10 Cent Flower
By Glenn I. Teves, County Extension Agent, UH CTAHR
Puakenikeni or “10 cent flower” is a popular lei flower native to the South Pacific. A common forest tree in the Cook Islands, it can reach over 50 feet tall under ideal conditions. One specimen in Pu`unui on Oahu covered the entire side of a ma and pa store. There are many South Pacific legends connected to this plant, and flowers also used to perfume coconut oil. It makes an excellent garden shrub, imparting its alluring fragrance throughout the yard and into the home.
Puakenikeni is a fast growing plant, and is efficient in taking up nutrients if adequately watered, Light fertilizing with a 10-30-10 or 10-20-20 type fertilizer is recommended, because over-fertilizing will create vegetative growth at the expense of flowers. Prune plants to keep flowers within picking height makes it easier and safer to pick them, and will encourage flowering since flowers are produced on new growth. Constantly picking flowers and seed balls will produce more flowers because once seed balls mature, the plant’s energies will be focused on producing seeds instead of flowers.
Air layering is the preferred method of propagation and can create three to four foot plants in a couple of months. When well rooted and ready to detach from the mother plant, it’s best to tie or brace them in a five gallon pot or larger to allow them to root well. When planting in the yard, plants need at least a 15 by 15-foot space to grow.
Because flowers are easily bruised, they need to be handled delicately when collecting flowers and also sewing lei. Pick flowers early in the morning and place in a smooth or ti leaf-lined container. Water is not used on flowers since it will cause discoloration. Ends of flower tubes, including the green calyx, are cut to space petals for eye appeal. A thin strip of cloth is used to sew puakenikeni lei since a thread will cut through flower tubes.
Flowers are not refrigerated. Completed lei are stored in a cake pan covered with a moistened paper towel or in a sealed plastic bag placed in cold water. Flowers can be stored for a desired color; fresh flowers are whitish while stored flowers will change from yellow to orange. Do not store flowers or lei near ripening fruits and wilting flowers since Ethylene gas contained in these materials will accelerate aging of flowers leading to a shorter lei life.

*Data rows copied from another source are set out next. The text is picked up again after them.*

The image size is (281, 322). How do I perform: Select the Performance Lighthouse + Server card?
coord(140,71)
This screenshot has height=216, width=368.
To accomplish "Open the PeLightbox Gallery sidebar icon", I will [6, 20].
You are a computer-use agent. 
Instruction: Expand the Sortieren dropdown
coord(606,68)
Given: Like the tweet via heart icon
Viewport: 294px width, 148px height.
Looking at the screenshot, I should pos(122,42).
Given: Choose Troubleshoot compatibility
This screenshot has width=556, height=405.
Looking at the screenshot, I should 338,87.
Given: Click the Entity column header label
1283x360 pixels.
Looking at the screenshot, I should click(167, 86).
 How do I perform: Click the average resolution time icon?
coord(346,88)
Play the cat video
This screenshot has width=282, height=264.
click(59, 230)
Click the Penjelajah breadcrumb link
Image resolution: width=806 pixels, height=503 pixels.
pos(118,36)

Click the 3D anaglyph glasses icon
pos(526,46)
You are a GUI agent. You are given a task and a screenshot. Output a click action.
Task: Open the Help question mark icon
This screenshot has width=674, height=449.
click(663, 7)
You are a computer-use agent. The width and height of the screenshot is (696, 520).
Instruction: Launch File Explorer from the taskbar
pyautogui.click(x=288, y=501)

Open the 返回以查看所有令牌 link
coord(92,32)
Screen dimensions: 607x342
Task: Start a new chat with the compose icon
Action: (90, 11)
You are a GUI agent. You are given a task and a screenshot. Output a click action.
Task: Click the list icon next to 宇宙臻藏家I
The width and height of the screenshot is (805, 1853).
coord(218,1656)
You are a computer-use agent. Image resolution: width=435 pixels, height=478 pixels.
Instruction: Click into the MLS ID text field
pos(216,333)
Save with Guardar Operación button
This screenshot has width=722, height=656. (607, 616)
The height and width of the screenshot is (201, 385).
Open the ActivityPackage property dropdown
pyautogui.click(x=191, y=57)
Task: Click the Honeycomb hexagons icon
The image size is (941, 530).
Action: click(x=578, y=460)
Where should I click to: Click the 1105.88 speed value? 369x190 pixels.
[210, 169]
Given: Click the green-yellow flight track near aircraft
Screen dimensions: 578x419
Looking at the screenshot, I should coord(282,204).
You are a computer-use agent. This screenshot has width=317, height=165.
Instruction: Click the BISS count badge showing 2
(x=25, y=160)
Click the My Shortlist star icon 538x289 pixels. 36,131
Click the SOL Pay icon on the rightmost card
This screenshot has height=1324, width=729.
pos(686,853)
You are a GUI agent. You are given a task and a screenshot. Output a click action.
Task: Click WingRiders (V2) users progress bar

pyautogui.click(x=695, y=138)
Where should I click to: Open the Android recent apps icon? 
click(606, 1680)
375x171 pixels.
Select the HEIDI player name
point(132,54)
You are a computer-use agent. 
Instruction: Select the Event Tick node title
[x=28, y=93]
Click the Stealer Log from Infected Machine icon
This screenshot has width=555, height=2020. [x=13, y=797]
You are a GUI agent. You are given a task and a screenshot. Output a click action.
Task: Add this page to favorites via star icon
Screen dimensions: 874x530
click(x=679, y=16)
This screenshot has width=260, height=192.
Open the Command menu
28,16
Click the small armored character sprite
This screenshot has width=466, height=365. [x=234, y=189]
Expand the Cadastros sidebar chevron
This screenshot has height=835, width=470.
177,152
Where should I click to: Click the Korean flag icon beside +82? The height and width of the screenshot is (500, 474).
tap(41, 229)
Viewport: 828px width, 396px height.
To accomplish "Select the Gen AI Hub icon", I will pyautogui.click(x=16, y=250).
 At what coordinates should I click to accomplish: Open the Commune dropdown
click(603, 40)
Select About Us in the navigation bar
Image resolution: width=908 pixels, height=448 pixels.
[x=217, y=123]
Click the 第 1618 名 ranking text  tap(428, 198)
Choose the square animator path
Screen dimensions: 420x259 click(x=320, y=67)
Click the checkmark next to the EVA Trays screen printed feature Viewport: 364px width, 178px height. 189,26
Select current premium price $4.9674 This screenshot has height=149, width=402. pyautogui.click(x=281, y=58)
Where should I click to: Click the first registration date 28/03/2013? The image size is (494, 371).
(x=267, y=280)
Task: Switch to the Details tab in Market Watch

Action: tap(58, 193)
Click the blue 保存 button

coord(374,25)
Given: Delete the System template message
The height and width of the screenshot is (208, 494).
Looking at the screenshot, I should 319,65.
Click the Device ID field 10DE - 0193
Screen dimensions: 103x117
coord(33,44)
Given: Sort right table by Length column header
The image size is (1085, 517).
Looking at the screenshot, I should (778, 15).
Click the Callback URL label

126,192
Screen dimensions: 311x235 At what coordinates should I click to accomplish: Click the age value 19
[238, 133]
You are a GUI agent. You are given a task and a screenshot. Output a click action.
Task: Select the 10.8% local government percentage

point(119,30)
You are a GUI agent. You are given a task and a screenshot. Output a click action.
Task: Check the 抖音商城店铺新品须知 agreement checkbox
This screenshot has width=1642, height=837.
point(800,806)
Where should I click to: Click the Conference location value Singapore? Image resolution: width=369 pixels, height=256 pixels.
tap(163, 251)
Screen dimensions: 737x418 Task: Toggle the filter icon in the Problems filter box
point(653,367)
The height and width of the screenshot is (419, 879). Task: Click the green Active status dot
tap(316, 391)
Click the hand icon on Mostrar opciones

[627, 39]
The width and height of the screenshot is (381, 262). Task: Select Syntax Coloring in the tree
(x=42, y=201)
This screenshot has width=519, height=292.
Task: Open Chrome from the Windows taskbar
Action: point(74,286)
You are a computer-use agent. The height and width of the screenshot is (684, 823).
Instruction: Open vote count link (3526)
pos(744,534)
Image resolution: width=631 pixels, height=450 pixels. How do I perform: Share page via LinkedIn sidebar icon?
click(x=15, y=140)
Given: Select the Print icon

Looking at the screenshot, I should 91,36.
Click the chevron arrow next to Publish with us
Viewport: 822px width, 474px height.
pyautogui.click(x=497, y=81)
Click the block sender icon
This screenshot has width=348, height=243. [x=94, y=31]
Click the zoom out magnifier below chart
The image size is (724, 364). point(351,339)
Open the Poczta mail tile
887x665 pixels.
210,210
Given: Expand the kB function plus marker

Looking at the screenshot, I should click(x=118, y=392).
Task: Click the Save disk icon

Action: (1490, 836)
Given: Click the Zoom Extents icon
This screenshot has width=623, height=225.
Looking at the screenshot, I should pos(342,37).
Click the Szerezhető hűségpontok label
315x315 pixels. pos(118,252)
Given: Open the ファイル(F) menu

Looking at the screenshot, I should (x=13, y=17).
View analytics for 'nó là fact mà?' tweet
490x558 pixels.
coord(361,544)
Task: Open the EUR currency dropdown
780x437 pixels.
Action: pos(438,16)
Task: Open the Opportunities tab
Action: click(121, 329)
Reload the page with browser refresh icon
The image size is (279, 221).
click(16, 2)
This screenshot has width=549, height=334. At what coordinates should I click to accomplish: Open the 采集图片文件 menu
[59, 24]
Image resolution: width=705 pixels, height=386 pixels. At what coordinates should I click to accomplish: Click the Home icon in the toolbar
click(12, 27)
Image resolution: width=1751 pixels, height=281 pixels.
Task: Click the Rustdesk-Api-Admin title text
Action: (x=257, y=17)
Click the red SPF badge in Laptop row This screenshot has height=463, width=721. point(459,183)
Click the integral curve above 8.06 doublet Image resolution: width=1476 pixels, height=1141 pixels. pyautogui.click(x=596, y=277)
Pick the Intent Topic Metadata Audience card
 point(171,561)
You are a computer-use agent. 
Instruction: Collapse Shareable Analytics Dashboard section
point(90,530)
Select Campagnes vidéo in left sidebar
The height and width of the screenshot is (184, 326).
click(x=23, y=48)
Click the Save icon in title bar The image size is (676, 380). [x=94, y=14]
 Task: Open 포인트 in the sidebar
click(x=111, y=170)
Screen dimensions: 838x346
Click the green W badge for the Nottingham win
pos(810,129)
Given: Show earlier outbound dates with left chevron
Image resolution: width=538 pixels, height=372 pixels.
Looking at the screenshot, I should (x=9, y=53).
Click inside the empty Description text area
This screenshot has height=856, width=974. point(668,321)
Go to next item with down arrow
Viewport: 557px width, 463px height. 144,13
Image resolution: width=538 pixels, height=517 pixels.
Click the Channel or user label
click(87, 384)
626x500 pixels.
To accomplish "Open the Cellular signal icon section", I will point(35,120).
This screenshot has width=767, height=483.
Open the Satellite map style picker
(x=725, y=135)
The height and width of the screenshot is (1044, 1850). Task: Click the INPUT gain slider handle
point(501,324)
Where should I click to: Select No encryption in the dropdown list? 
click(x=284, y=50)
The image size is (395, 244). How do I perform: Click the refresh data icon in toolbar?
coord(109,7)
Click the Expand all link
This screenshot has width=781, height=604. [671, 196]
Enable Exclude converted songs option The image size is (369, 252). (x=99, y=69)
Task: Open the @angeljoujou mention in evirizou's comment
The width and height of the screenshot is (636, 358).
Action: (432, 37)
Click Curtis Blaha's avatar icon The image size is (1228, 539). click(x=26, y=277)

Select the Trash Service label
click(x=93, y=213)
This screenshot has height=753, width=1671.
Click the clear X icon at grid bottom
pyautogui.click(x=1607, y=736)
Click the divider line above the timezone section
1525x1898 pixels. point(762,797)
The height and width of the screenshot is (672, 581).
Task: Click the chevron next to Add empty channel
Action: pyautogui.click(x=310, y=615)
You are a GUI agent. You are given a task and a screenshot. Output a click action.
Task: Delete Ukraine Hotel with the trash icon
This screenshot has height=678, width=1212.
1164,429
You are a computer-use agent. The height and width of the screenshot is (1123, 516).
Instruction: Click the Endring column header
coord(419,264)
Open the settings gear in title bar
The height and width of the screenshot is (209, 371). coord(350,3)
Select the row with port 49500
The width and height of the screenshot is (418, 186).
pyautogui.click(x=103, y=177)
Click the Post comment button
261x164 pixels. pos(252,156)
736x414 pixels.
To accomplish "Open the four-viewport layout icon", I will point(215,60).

Puakenikeni prefers full sun with moderate irrigation for optimal flowering, and is adapted to a wide range of climatic conditions. Common diseases include a leaf spot, especially when plants are weakened due to stress such as insufficient water. Fungal root rots and root-knot nematodes can be a problem so using compost when planting them and keeping them healthy and thriving is the key. Mealy bugs and scales can be occasional problems, but the use of horticultural oils such as Safer’s Soap, Volck Oil, or Sunspray Superfine oils to the affected areas can control the. Pollen feeding beetles are sometimes found in flowers but are of no consequence. Puakenikeni can provide families with generations of flower for lei if well cared for and nurtured.